Vitreous haemorrhage secondary to intraoperative hyphema is a serious complication following trabeculotomy in aphakic eyes, where the lack of compartmentalization allows the blood to access the vitreous cavity. Amblyopia may develop if vitreous haemorrhage persists for a few weeks in eyes of younger children and is an indication to intervene early with pars plana vitrectomy to clear the visual axis. In our study, eyes that developed moderate to severe intraoperative hyphema had the blood gently aspirated with an irrigating solution and air was injected into the anterior chamber. Despite this, 1 aphakic eye (3%) required pars plana vitrectomy for non-clearing vitreous haemorrhage. Dao et al. reported 2 aphakic eyes (8%) out of 25 eyes with GFCS developing vitreous haemorrhage following microcatheter-assisted trabeculotomy and in both cases a pars plana vitrectomy was also required [21]. Bothun et al. reported three cases that developed vitreous haemorrhage after trabeculotomy in aphakic eyes, of which two required vitrectomy [29]. It may be worthwhile considering to fill the anterior chamber with viscoelastic at the end of the surgery, particularly in aphakic eyes, to avoid the posterior percolation of blood in cases of hyphema. The drawback would be the risk of developing an IOP spike, which should be treated timely to avoid further glaucoma progression.

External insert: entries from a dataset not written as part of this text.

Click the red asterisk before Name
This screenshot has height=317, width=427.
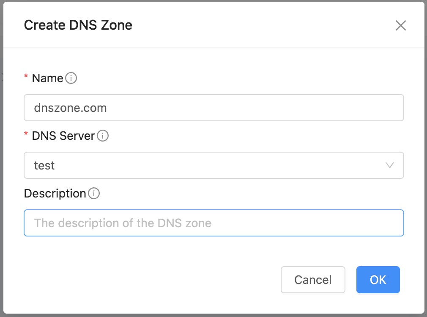coord(26,77)
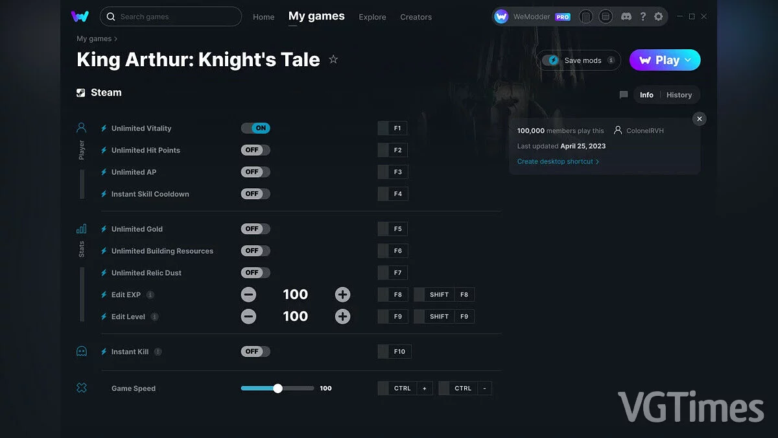Switch to the History tab
778x438 pixels.
click(679, 95)
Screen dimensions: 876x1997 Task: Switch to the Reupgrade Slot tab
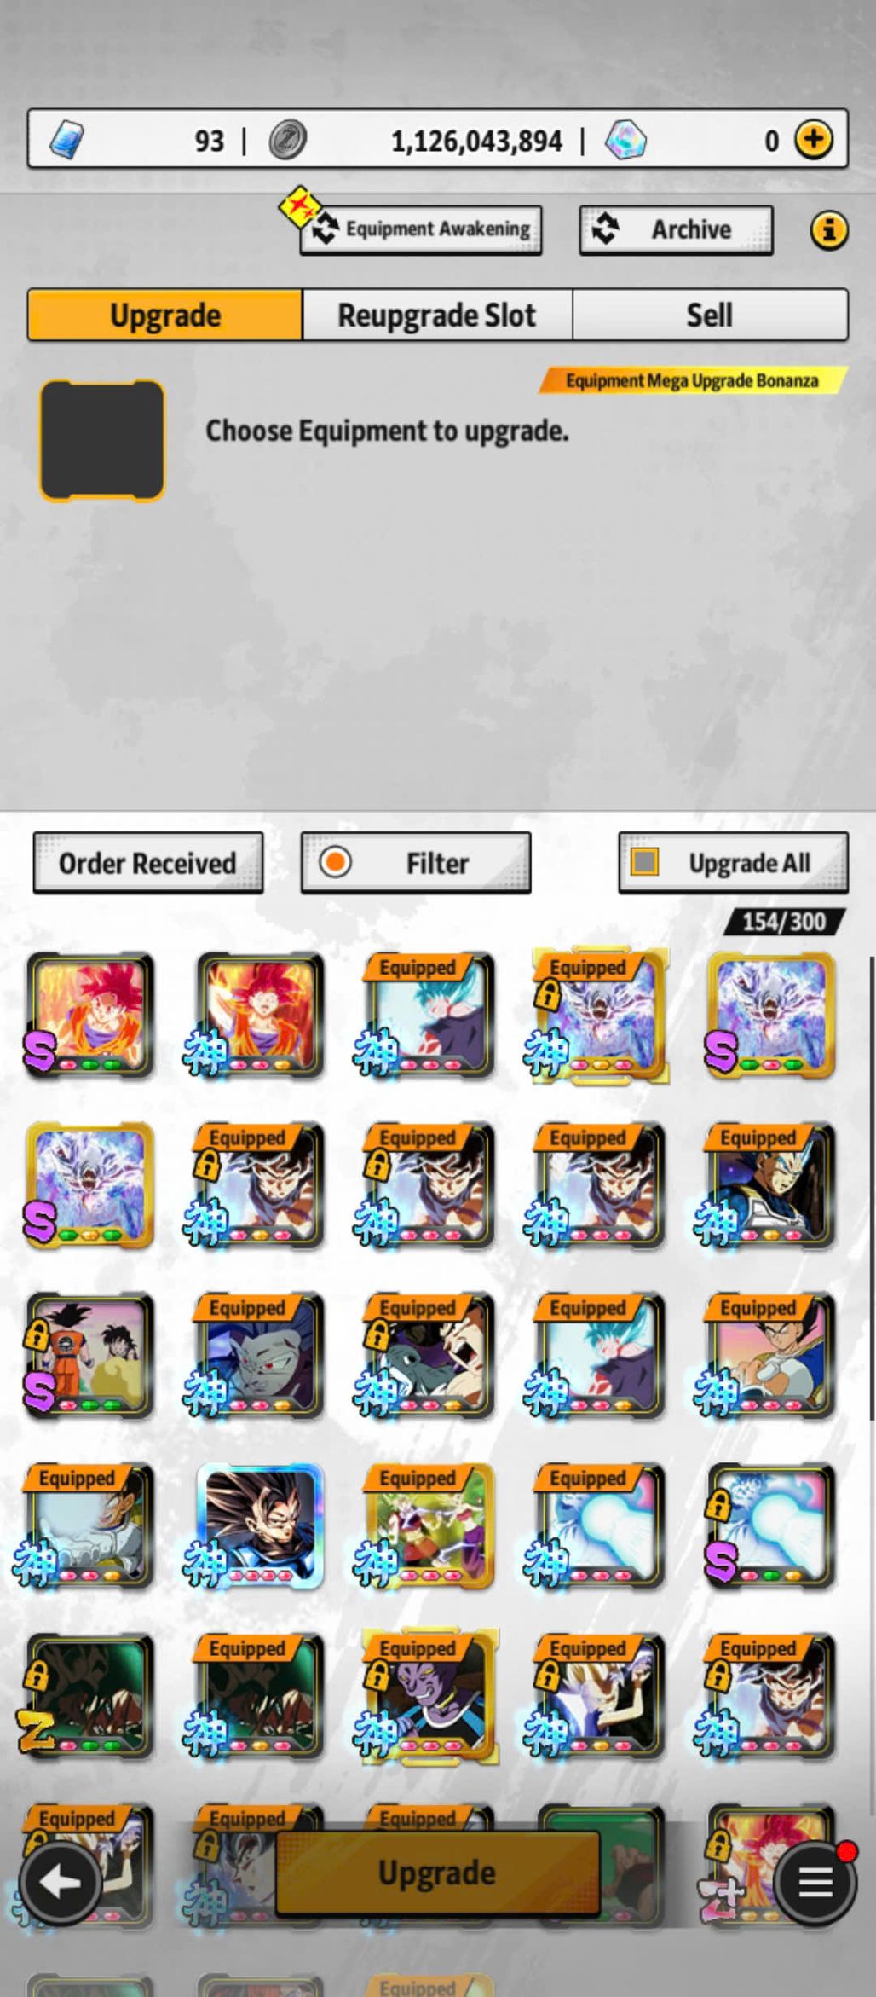(x=437, y=315)
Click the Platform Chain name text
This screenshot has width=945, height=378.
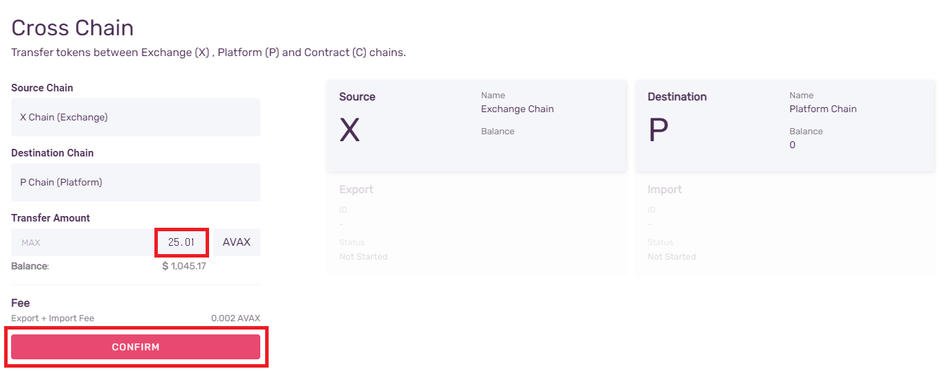click(822, 109)
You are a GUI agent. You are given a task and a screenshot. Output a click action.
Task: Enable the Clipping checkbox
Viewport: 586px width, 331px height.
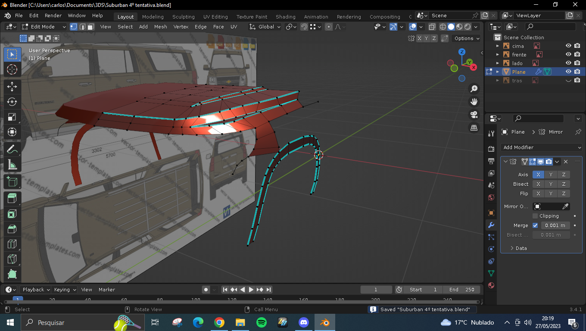535,216
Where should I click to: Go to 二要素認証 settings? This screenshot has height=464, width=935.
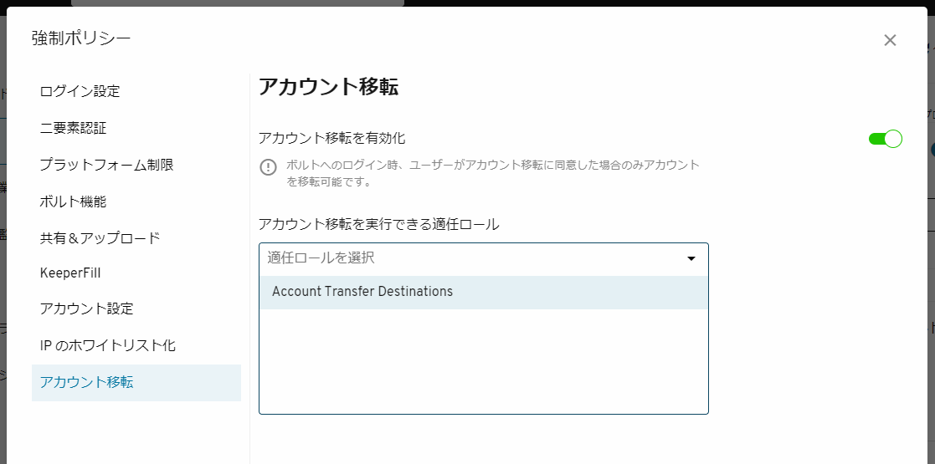click(73, 128)
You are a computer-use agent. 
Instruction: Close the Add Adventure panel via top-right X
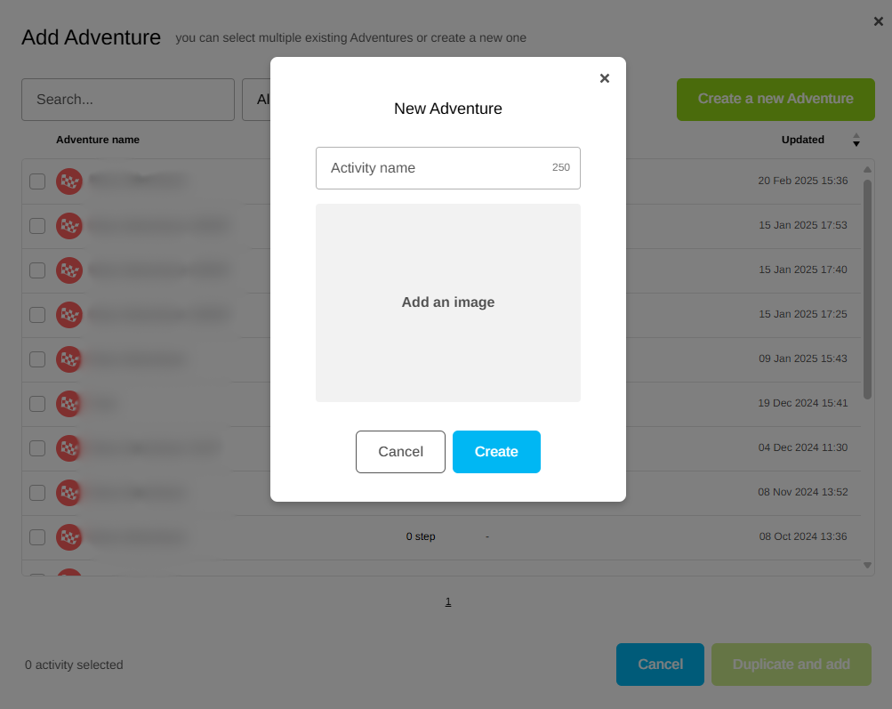coord(879,21)
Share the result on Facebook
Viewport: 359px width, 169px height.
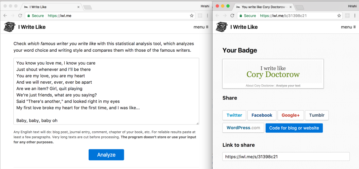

Our study had some limitations. The study was non-comparative and had a relatively short follow-up period. It would be useful to compare the two-site technique with an illuminated microcatheter-assisted trabeculotomy as well as with standard, 180°, rigid-probe trabeculotomy. The relatively small number of patients may have precluded reaching statistically significant results when comparing the outcomes in aphakic and pseudophakic eyes, as well as comparing eyes that had a complete versus incomplete trabeculotomy.

Trabeculotomy using the two-site technique is a viable option for the management of GFCS, yielding similar results in both aphakic and pseudophakic eyes. Being less invasive than trabeculectomy and glaucoma drainage devices, it can be considered as a first-line procedure in eyes that do not have extensive synechial angle closure. Non-clearing vitreous haemorrhage is the most serious possible complication which, although uncommon, may require pars plana vitrectomy.

Summary

What was known before

  • Traditionally, glaucoma drainage devices and diode CPC were the main surgical treatment methods, but more recently there has been a rising interest to address the more physiological outflow pathway, through Schlemm’s canal.

What this study adds

  • The paper describes a prospective study evaluating the results of two-site trabeculotomy in paediatric aphakic and pseudophakic glaucoma.